Work item:
Look through the entries below and show every line containing the word "checkbox".

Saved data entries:
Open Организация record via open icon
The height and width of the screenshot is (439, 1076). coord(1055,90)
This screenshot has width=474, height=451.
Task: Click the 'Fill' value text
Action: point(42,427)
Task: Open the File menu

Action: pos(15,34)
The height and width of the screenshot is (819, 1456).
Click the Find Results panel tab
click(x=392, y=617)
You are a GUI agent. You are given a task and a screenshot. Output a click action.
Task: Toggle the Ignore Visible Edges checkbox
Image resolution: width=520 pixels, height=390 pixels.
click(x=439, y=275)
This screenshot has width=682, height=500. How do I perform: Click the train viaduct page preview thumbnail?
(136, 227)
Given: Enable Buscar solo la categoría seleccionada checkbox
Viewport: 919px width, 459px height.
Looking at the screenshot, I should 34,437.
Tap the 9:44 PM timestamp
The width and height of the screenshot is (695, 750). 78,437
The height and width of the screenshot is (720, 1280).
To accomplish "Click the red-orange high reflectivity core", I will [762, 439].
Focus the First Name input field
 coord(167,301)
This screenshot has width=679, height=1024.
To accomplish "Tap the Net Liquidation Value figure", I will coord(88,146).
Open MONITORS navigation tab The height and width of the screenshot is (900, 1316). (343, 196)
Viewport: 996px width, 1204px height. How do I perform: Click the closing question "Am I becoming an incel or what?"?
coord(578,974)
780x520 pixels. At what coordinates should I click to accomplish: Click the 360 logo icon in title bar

Worked solution:
Task: Toggle the Ignore Visible Edges checkbox
Given: Enable Buscar solo la categoría seleccionada checkbox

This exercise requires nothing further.